DES ACTIVITÉS COMMERCIALES AFFECTÉES
Cette absence prolongée d’électricité ne se limite pas aux foyers. Elle touche également de nombreuses petites activités commerciales qui dépendent directement de l’énergie électrique. Les vendeurs de vivres frais, les tenanciers de terrasses et de bars, les salons de coiffure, les ateliers et plusieurs autres petits commerces voient leurs activités perturbées. Pour certains, chaque journée sans électricité représente une perte importante de revenus.
Dans une ville où de nombreux ménages dépendent de petits commerces et activités informelles pour subvenir à leurs besoins, les coupures prolongées constituent un véritable coup dur.
La situation provoque l’indignation chez certains consommateurs qui disent continuer à recevoir des factures d’électricité, parfois jugées exorbitantes, malgré la qualité irrégulière de la desserte.
Face à cette situation, des voix s’élèvent pour demander des explications à la Société nationale d’électricité (SNEL) et davantage de transparence sur les causes de ces interruptions prolongées. Les consommateurs souhaitent notamment connaître l’origine de ces perturbations, les mesures prises pour rétablir durablement la fourniture et surtout le calendrier de retour à une desserte normale.
LA SNEL INTERPELLÉE
L’électricité constitue un service essentiel au bon fonctionnement de la capitale. Plusieurs jours, voire une semaine ou plus sans courant, ont des conséquences directes sur les ménages, les activités économiques et les conditions de vie de la population.

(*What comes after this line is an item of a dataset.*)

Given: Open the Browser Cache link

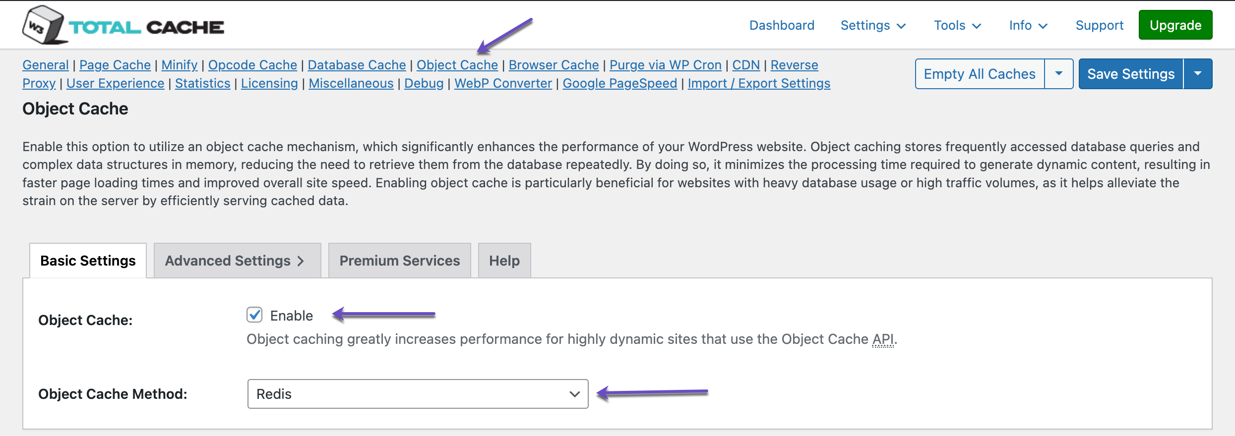Looking at the screenshot, I should point(554,65).
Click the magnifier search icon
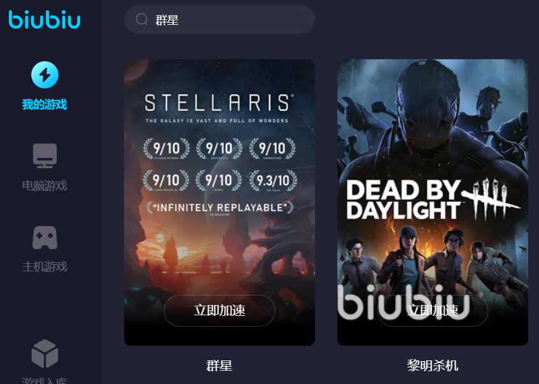Viewport: 539px width, 384px height. [142, 19]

Alors que l’actuel comité de gestion de la SNEL était notamment attendu sur l’amélioration de la qualité du service et la réduction des difficultés liées à la desserte, la réalité vécue dans plusieurs quartiers de Kinshasa demeure préoccupante.
Les habitants de Kindele, Yolo Nord, Abattoir, Boba et d’autres quartiers concernés attendent désormais des réponses concrètes et surtout le rétablissement rapide de l’électricité.
À Kinshasa, le noir qui s’installe dans certains quartiers, ne fait pas seulement perdre la lumière aux ménages : il plonge également une partie de l’économie de proximité dans l’incertitude.